Retype everything from the start of the records down to the line that contains "(x=363, y=389)", including that line. Keep every character unchanged.

Records for this task:
-- start --
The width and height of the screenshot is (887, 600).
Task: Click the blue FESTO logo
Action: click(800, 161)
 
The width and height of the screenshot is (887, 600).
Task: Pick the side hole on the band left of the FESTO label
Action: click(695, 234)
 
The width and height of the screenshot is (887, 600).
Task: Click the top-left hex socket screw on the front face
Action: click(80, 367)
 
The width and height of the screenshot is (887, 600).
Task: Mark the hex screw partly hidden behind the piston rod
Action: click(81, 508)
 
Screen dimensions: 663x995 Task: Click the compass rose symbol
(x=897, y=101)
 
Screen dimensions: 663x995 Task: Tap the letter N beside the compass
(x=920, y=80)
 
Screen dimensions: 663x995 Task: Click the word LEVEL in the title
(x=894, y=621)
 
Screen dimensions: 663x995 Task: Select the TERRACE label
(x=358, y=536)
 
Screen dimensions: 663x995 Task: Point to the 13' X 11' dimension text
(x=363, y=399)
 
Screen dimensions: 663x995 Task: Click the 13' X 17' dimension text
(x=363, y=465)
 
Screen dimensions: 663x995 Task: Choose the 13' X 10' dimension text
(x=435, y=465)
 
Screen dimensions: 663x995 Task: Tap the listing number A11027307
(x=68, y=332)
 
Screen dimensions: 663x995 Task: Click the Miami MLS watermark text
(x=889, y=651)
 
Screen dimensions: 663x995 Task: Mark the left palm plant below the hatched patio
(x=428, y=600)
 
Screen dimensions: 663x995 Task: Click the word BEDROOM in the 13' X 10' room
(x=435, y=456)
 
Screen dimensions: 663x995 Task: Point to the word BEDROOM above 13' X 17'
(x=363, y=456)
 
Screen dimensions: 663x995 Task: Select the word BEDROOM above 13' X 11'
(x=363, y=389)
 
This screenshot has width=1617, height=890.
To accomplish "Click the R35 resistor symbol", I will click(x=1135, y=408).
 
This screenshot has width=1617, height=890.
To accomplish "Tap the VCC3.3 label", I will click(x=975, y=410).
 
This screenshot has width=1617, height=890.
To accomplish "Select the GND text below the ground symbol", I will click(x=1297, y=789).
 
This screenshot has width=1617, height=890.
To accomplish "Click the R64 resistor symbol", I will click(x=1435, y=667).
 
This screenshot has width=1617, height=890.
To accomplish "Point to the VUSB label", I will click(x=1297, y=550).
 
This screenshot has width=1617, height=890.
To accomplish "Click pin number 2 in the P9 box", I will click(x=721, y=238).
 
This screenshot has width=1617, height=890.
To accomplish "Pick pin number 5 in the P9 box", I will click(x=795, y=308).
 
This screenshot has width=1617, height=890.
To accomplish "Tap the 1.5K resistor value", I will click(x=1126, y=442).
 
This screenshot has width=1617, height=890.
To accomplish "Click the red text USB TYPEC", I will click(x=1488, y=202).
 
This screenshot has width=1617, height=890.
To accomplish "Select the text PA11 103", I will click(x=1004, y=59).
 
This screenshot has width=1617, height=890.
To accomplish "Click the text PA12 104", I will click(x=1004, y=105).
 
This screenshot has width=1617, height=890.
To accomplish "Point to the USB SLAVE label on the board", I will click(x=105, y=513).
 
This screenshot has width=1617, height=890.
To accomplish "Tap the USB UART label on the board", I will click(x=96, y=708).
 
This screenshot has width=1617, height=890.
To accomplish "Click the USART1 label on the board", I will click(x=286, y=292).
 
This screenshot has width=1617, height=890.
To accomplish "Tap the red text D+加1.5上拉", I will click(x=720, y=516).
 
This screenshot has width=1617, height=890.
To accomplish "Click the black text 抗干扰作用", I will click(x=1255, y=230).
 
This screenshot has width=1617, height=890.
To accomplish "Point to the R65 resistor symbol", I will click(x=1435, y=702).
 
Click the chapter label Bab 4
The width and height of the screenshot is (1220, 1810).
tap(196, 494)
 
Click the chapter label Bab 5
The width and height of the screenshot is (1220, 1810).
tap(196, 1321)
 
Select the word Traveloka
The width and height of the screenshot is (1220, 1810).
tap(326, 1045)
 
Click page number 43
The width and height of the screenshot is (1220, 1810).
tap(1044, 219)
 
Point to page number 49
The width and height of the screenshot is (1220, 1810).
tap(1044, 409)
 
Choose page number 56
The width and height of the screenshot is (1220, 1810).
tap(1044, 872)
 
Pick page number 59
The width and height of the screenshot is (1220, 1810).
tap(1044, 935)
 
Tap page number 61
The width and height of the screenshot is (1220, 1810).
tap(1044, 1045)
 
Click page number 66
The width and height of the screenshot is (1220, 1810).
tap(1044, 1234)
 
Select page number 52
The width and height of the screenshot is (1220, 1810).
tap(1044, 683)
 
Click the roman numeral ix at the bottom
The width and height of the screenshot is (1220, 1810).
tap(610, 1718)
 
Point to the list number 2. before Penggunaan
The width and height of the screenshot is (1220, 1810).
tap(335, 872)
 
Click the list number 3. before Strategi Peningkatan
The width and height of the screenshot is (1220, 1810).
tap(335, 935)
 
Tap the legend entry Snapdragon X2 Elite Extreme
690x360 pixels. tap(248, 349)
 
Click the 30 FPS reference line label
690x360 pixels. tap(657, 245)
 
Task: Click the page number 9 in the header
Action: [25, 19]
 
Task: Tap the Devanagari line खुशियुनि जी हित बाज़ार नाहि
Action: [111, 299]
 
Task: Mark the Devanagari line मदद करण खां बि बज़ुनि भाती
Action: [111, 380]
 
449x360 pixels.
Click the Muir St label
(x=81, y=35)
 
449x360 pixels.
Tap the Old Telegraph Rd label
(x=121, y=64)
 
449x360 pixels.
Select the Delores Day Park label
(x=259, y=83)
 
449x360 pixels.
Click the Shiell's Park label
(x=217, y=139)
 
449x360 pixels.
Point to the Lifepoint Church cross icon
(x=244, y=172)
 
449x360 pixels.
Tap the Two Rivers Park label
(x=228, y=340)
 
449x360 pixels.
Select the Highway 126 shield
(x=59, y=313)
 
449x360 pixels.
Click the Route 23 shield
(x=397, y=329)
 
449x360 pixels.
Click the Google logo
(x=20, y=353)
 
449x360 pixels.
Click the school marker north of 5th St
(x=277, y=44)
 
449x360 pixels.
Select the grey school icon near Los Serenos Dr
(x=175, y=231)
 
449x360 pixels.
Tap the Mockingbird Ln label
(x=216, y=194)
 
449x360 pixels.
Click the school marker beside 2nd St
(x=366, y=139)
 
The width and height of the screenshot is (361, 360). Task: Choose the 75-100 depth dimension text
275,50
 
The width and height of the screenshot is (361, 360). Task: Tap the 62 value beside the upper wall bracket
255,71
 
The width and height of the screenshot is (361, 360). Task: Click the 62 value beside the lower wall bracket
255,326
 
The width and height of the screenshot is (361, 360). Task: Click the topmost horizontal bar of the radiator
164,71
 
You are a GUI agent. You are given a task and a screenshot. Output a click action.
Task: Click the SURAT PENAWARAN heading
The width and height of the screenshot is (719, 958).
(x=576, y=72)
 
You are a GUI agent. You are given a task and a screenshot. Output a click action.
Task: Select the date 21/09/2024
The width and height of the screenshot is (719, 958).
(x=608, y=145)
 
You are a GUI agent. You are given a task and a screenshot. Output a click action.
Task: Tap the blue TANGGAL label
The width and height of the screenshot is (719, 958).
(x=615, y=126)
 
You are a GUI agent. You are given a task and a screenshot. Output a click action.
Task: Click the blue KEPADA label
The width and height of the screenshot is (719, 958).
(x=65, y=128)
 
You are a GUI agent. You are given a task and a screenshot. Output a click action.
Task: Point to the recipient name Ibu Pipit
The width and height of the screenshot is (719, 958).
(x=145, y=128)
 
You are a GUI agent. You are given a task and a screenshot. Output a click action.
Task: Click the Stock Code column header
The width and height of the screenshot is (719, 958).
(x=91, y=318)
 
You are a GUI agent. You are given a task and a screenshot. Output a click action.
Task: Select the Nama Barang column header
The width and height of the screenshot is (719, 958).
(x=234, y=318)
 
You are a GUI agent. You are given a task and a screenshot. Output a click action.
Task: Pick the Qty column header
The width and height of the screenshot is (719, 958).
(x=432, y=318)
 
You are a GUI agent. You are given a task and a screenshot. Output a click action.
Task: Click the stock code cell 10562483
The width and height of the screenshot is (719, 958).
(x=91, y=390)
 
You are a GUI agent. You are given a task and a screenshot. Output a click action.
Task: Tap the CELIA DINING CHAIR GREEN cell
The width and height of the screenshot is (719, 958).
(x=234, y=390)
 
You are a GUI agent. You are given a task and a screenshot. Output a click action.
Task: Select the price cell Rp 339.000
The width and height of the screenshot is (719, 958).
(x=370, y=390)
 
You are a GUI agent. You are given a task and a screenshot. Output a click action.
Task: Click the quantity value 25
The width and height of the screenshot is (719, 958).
-- end --
The response:
The width and height of the screenshot is (887, 600).
Task: Click the blue FESTO logo
Action: click(800, 161)
 
The width and height of the screenshot is (887, 600).
Task: Pick the side hole on the band left of the FESTO label
Action: click(695, 234)
 
The width and height of the screenshot is (887, 600).
Task: Click the top-left hex socket screw on the front face
Action: click(80, 367)
 
The width and height of the screenshot is (887, 600).
Task: Mark the hex screw partly hidden behind the piston rod
Action: click(81, 508)
 
Screen dimensions: 663x995 Task: Click the compass rose symbol
(x=897, y=101)
 
Screen dimensions: 663x995 Task: Tap the letter N beside the compass
(x=920, y=80)
 
Screen dimensions: 663x995 Task: Click the word LEVEL in the title
(x=894, y=621)
 
Screen dimensions: 663x995 Task: Select the TERRACE label
(x=358, y=536)
 
Screen dimensions: 663x995 Task: Point to the 13' X 11' dimension text
(x=363, y=399)
 
Screen dimensions: 663x995 Task: Click the 13' X 17' dimension text
(x=363, y=465)
 
Screen dimensions: 663x995 Task: Choose the 13' X 10' dimension text
(x=435, y=465)
 
Screen dimensions: 663x995 Task: Tap the listing number A11027307
(x=68, y=332)
 
Screen dimensions: 663x995 Task: Click the Miami MLS watermark text
(x=889, y=651)
 
Screen dimensions: 663x995 Task: Mark the left palm plant below the hatched patio
(x=428, y=600)
 
Screen dimensions: 663x995 Task: Click the word BEDROOM in the 13' X 10' room
(x=435, y=456)
 
Screen dimensions: 663x995 Task: Point to the word BEDROOM above 13' X 17'
(x=363, y=456)
 
Screen dimensions: 663x995 Task: Select the word BEDROOM above 13' X 11'
(x=363, y=389)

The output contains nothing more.